Senegal's Democratic Unrest And The Ghosts Of French Colonialism

The violence that erupted following the sentencing of opposition politician Ousmane Sonko to two years in prison left 16 people dead and 500 arrested. This reveals deep fractures in Senegalese democracy that has traces to France's colonial past.

Image of Senegalese ​Protesters celebrating Sonko being set free by the court, March 2021

Protesters celebrate Sonko being set free by the court, March 2021

Pierre Haski

-Analysis-

PARIS — For a long time, Senegal had the glowing image of one of Africa's rare democracies. The reality was more complicated than that, even in the days of the poet-president Léopold Sedar Senghor, who also had his dark side.

But for years, the country has been moving down what Senegalese intellectual Felwine Sarr describes as the "gentle slope of... the weakening and corrosion of the gains of Senegalese democracy."

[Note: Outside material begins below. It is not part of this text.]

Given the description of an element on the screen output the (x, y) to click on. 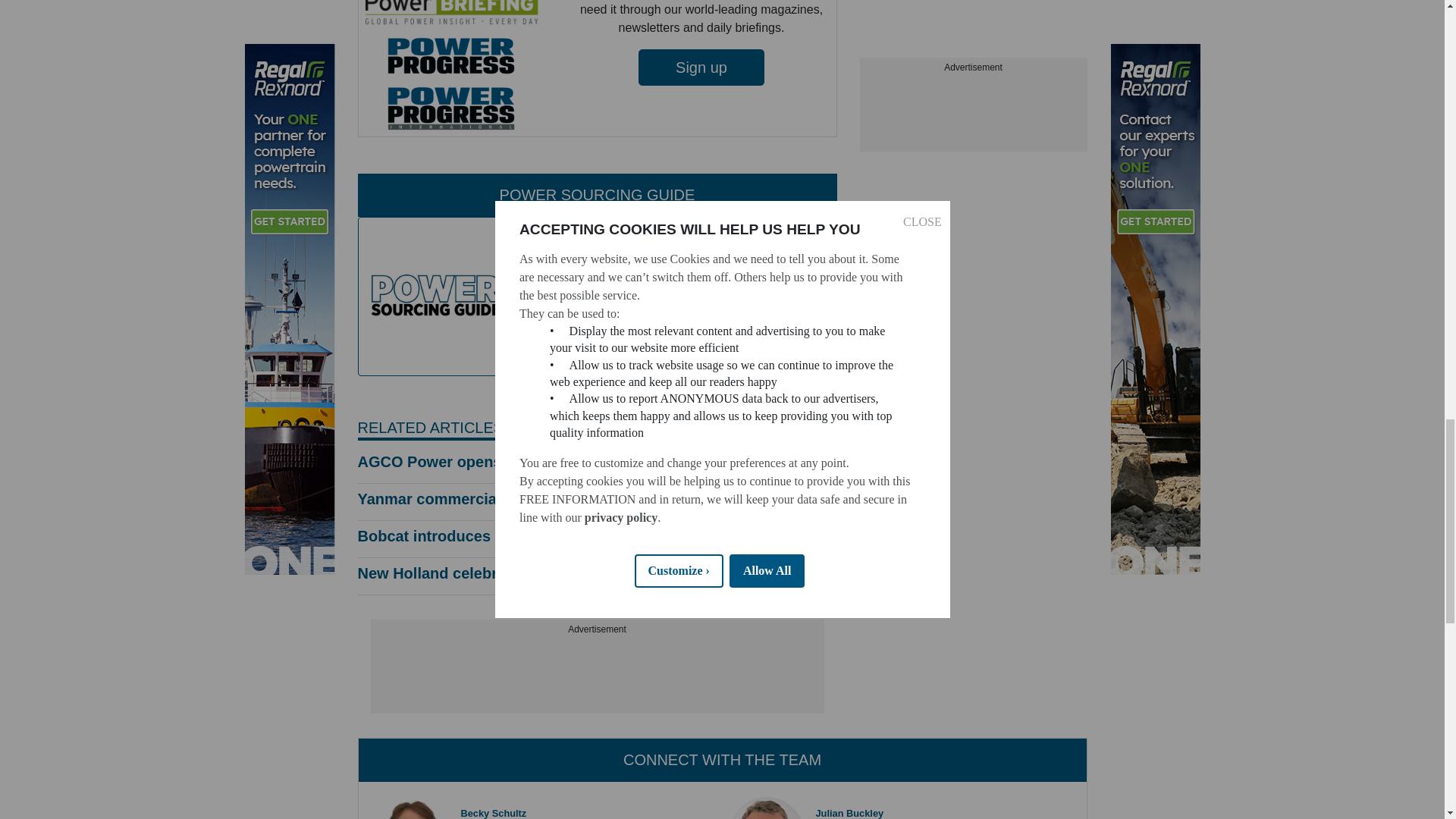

This has been demonstrated once again over the last few days, with a wave of violence that has left 16 people dead, 500 arrested, the internet censored, and a tense situation with troubling consequences. The trigger? The sentencing last Thursday of opposition politician Ousmane Sonko to two years in prison, which could exclude him from the 2024 presidential elections.

Young people took to the streets when the verdict was announced, accusing the justice system of having become a political tool. Ousmane Sonko had been accused of rape but was convicted of "corruption of youth," a change that rendered the decision incomprehensible.